As disputas recentes mais intensas pela preservação do patrimônio arquitetônico da cidade estiveram em volta do Cine-Teatro Paulo Freire. Fundado em 1944, o espaço está em ruínas. Há um projeto municipal para a construção de um complexo multicultural, que derrubaria a estrutura atual. Mas a iniciativa recebe críticas dos cidadãos que têm interesse na preservação da memória da cidade. Uma ação de embargo evitou a demolição.
Bernadete Serpa, escritora e ex-funcionária das fábricas têxteis da cidade, estava presente na inauguração do espaço, quando era criança. Na época, com o nome de Cine-Teatro Municipal, ele recebeu na sua cerimônia de abertura a visita do então interventor Agamenon Magalhães. Ela lembra que o político brincou com o cabelo dela ao entrar no prédio.

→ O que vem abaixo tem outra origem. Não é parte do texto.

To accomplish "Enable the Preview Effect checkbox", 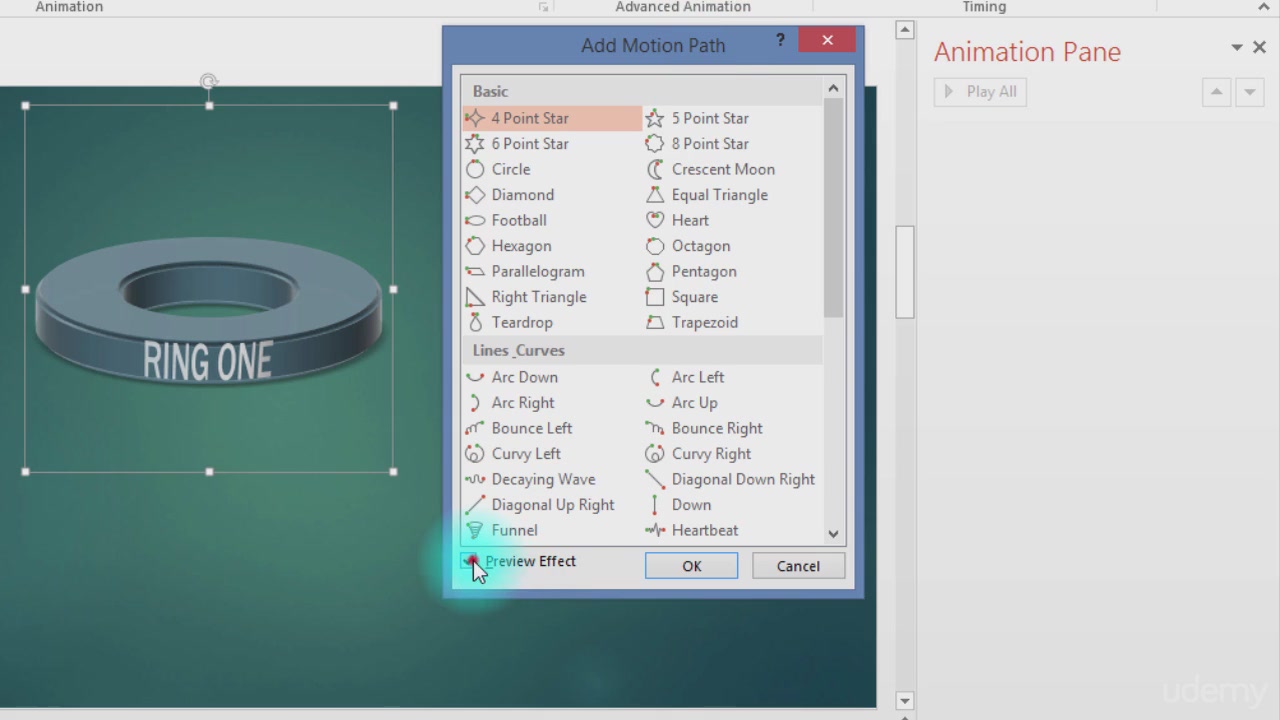I will (472, 561).
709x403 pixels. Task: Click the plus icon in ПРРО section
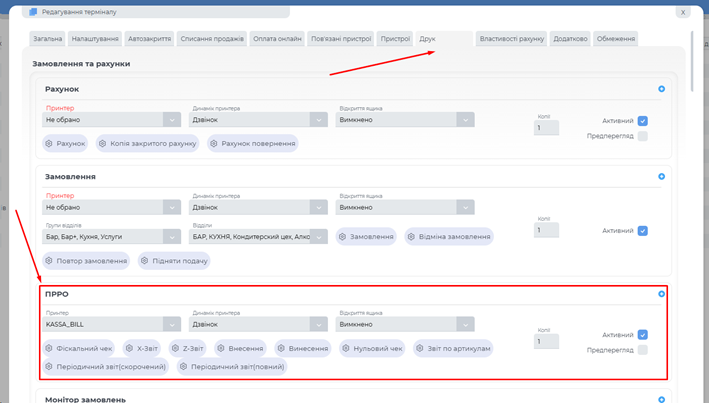pyautogui.click(x=662, y=294)
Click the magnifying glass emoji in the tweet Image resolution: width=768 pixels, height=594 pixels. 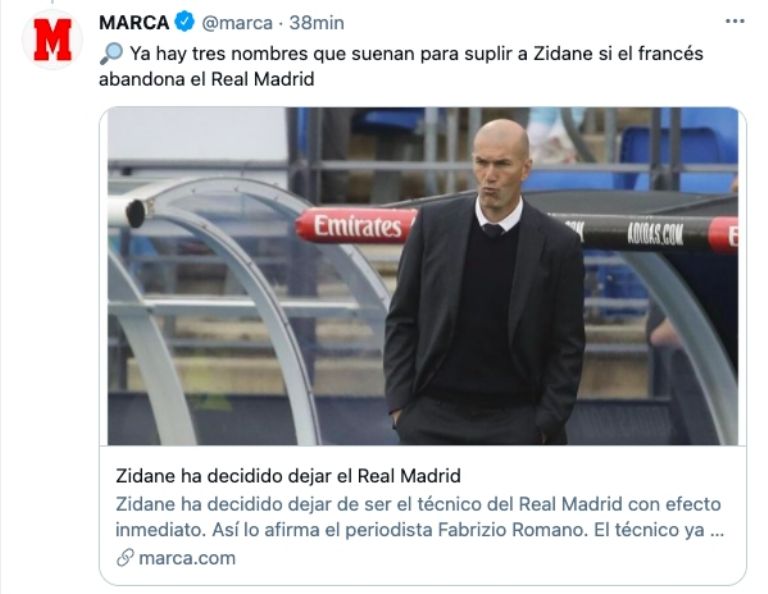pos(111,53)
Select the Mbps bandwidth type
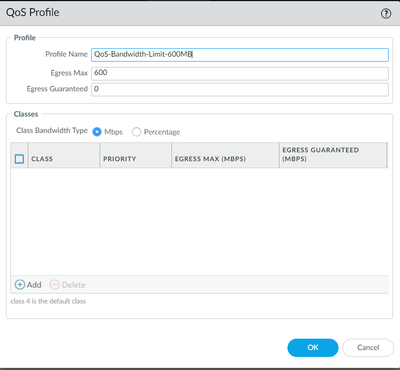This screenshot has height=370, width=400. click(97, 132)
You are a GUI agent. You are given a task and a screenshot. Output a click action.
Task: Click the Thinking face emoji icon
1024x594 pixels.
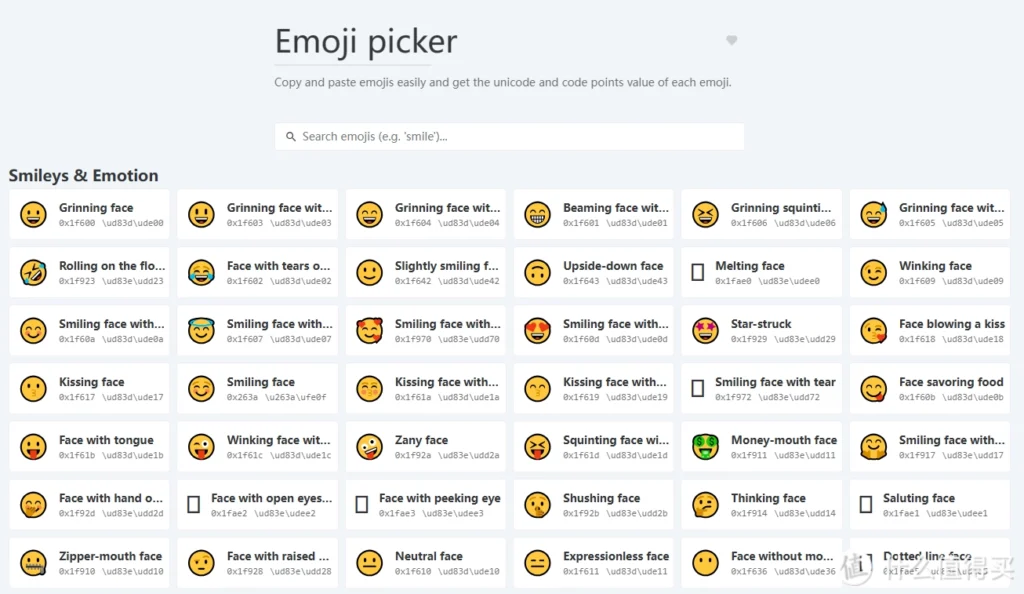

“Sou da primeira turma do Grupo Escolar Dantas Barreto, fundado no dia 28 de maio de 1944, em plena guerra. Ele foi inaugurado no mesmo dia do teatro, eu não me esqueço porque Agamenon brincou com os cachinhos do meu cabelo quando ele entrou no auditório, de noite. Eu fui atriz do Teatro Paulo Freire, com uns 17 anos. Recentemente vieram com um megaprojeto para o local. Já está demolido o teto do grupo escolar e do teatro, além de uma sala anexa muito especial”, afirma a escritora.
Além da destruição do prédio, que integra a identidade patrimonial da cidade, uma das críticas do instituto ao projeto é pelo fato de o teatro ter sua capacidade reduzida. Enquanto as instalações antigas comportavam 400 lugares, sua nova versão proposta pela prefeitura é de que tenha 250 assentos. A falta de diálogo com a classe artística no redesenho do projeto também é questionado pela população. O valor da obra de todo o complexo, anunciado no ano passado, foi de R$ 10 milhões. Só a construção do novo-cine teatro custará R$ 7 milhões segundo o último anúncio da Prefeitura do Paulista.
Outra reclamação dos defensores do patrimônio do Paulista é acerca do Forte de Pau Amarelo. Ele foi construído no Século 18, tendo suas obras iniciadas em 1729. No século seguinte, após a chegada da família real ao Brasil, há um projeto de reconstrução, que duraria décadas. Apesar de uma trajetória secular, vindo ainda do período colonial e construída no local por onde os holandeses invadiram Pernambuco anteriormente, a fortificação foi abandonada.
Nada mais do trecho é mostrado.